On se demande parfois, si aux vues de l’histoire, la nation ukrainienne, « Petite Russie » à l’époque tsariste, ex-république soviétique, ensemble non-homogène d’origines ethniques : polonais, bulgares, cosaques, russes, etc, qui n’a pas une réelle unité de langue, est réellement une nation, et non une simple région agricole, minière à l’Est, maritime au Sud, qui avait une raison d’être dans un ensemble soviétique ou comme « colonie » du Tsar de Russie ? On se demande si la nation ukrainienne actuelle n’a pas d’existence seulement dans la tête d’une minorité de fascistes pronazis admirateurs de Stepan Bandera, qui par antisoviétisme collabora avec l’Allemagne du IIIème Reich ? Or cette minorité fasciste pronazie avec ses milices et autres groupements paramilitaires, se trouve actuellement dans le gouvernement de Poroshenko, à Kiev. C’est là le gros problème.

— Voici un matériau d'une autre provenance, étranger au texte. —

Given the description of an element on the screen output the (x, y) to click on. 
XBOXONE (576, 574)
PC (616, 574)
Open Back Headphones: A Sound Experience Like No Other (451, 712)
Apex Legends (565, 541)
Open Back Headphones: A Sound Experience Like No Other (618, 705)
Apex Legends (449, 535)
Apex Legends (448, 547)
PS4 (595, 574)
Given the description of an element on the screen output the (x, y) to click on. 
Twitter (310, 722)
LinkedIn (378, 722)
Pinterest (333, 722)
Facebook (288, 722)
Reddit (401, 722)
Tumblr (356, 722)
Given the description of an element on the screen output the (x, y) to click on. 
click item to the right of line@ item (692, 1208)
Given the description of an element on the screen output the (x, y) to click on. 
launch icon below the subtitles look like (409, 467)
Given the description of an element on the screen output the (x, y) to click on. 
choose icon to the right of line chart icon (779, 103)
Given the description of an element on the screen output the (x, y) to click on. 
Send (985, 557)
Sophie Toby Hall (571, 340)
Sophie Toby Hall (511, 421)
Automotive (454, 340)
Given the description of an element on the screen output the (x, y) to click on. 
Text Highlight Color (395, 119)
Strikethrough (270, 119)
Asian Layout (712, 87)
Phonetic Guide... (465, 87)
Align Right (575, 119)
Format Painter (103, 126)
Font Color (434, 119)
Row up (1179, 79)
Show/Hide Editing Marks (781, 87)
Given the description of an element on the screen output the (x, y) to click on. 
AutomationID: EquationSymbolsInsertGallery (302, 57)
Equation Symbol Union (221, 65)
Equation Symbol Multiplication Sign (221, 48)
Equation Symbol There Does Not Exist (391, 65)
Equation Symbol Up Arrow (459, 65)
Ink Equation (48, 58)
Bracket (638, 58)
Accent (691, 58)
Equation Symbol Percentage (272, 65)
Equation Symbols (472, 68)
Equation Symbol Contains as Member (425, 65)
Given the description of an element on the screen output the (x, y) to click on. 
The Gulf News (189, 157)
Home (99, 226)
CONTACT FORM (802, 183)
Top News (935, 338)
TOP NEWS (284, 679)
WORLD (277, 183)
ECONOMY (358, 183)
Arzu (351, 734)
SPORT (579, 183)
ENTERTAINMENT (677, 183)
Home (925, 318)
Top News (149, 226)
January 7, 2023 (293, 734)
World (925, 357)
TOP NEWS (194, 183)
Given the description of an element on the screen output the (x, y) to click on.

Par ailleurs, l’économie ukrainienne, avant les événements de Maidan 2, n’était déjà pas en bon état. Et avec l’arrivée au pouvoir de Petro Poroshenko, le pays a signé un accord économique avec l’U.E. qui contenait un programme de réformes du Fonds Monétaire International (FMI). Cela s’est traduit en augmentations additionnelles des prix des services publics et des coupes budgétaires dans les aides sociales. Selon des données officielles publiées en 2014, les salaires des ukrainiens ont été réduits de 11,4% comparés à ceux de septembre 2013. Et pendant ce temps, la monnaie nationale a été dévaluée de plus de 50% par rapport au dollar.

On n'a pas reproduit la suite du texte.